INSTRUCTIONS ▸
[1] Using the striker comparison, answer each question on its own line:
(a) How many touches has Rooney had?
(b) What share of his team's goals has Giroud either scored or assisted?
(c) How many times has Rooney scored?
[2] Resume the striker comparison after its final sentence and keep writing in the same style.
=== QUOTED PASSAGE ===
Aguero has been similarly ruthless, displaying the cunning of an assassin, yet his work -- 23 of 24 shots -- is performed inside the box. Rooney, who has shed his lumpen form of yore and remade himself with both club and country, has scored just four times though his withdrawn role means he has touched the ball 150 times more than Giroud (357 touches) while Aguero and Suarez have barely mustered half of his 507 touches.
Back to the theoretical schoolyard and whom you choose. The decision essentially boils down to this: Aguero is a penalty-area menace, Rooney is the hardest working man in showbiz, contributing all over the field, Giroud has either assisted or scored a remarkable 45 percent of his team's goals (nine of 20), and Suarez is the most dominant pure scorer -- albeit at a pace that will surely prove unsustainable.
=== PROVIDED INFORMATION ===
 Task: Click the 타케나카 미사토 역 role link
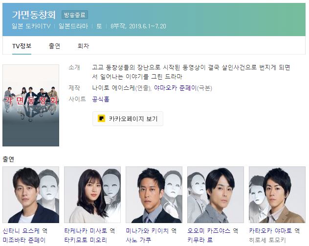point(89,231)
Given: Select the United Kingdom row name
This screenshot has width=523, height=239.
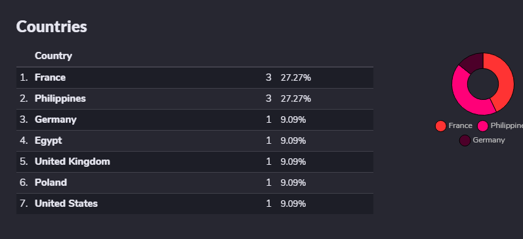Looking at the screenshot, I should [72, 162].
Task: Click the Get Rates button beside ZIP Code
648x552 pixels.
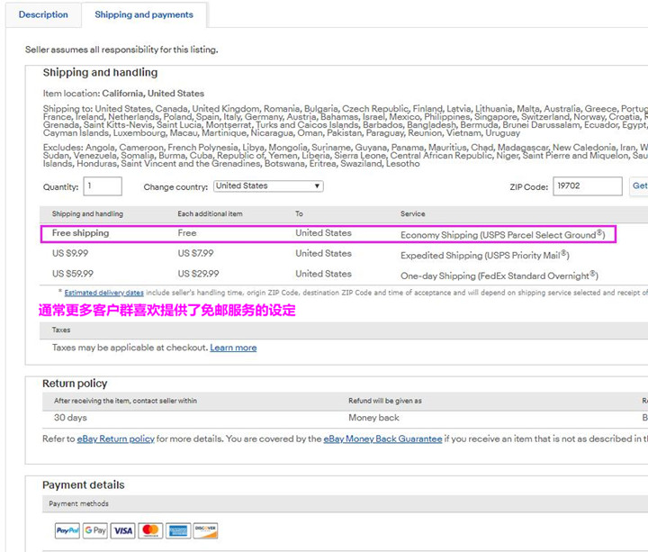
===
RESPONSES IN ORDER ▸
[1]
(a) 507
(b) 45 percent (nine of 20)
(c) Four

[2]
The fact that Suarez interlocks so seamlessly with Daniel Sturridge may tip the scales in his favor. The 10 goals the duo has netted in just four games suggest they have the perfect harmony of Daryl Hall and John Oates. Sturridge explained that by saying their relationship is "almost telepathic," which implies that he actually knows what goes on inside Suarez's mind -- surely a heavy cross for any human to bear.
Yet if Sturridge does understand the inner workings of the Uruguayan, he will know the answer to the one question that continues to gnaw at the back of Liverpool fans' minds: Is this man on a mission motivated by the opening of January's transfer window or making their club's top-four dreams real?